Se c’è una cosa
che il governo non doveva fare, era eliminare (in parte a novembre scorso, e
per il residuo dall’inizio del 2023) lo sconto sulle accise applicate ai
carburanti. Il venir meno dello sconto pesa sul costo attuale al distributore
innalzandolo di 30 centesimi (più IVA).
Un bruttissimo errore,
sia di sostanza che di immagine.
Di sostanza, perché
il maggior problema odierno dell’economia italiana è l’inflazione sui prezzi al
consumo, e il modo migliore per mitigarla è abbassare imposte indirette e oneri
vari sui generi di prima necessità e a domanda rigida. Categoria nelle quali
rientrano anche e soprattutto, a pieno titolo, i carburanti.
Eliminare lo
sconto sulle accise, cioè in parole povere aumentarle, va esattamente nella
direzione opposta, e sbagliata. Sbagliatissima.
Di immagine,
perché è il tipico provvedimento di cui si accorgono tutti. Non è nascosto tra
le pieghe della legge di bilancio. Non si confonde nel calderone dei mille più
e meno. No, tocca l’intera popolazione che se lo vede nella colonna dei prezzi
dei distributori, e se lo ritrova a smagrire il portafogli.
Una comica
totale poi le giustificazioni che si sono tentate di fornire. Il
sottosegretario alla presidenza del consiglio (non una carica marginale)
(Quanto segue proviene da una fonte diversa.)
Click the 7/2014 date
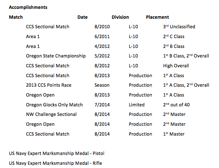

Giovanbattista Fazzolari se ne è uscito con l’affermazione che le minori accise
erano un regalo ai ricchi, perché pagavano di meno anche quelli che girano in
Ferrari.
Che ovviamente
sono l’uno per diecimila della popolazione, incidono quasi nulla sul gettito
accise, e dello sconto nemmeno si accorgono.
Per non “regalare”
qualche soldo a loro, si martellano milioni di persone a cui l’auto serve per
lavorare, e per i quali il maggior costo di benzina e gasolio pesa, eccome.
A prendere alla
lettera Fazzolari, le uniche tasse che sarebbe giusto ridurre sono quelle che i
proprietari di Ferrari risultano autorizzati a non pagare. Non ho capito quali
siano, però. Sospetto che non l’abbia capito neanche Fazzolari.
La salvezza dell’attuale
maggioranza di governo, a livello quantomeno di consenso dell’elettorato, è l’esistenza
di un’opposizione è così sgangherata che, invece di attaccarli su un
provvedimento demenziale, gli dà ragione.
Lo stesso
identico “ragionamento” di Fazzolari l’hanno formulato, infatti, Carlo
Cottarelli e Luciano Capone (giornalista del “Foglio”, quotidiano che piace così
tanto all’establishment da
sopravvivere – grazie ai sussidi pubblici - praticamente senza vendere copie).
Rovesciando la
nota massima, il governo con dei nemici così non ha bisogni di amici.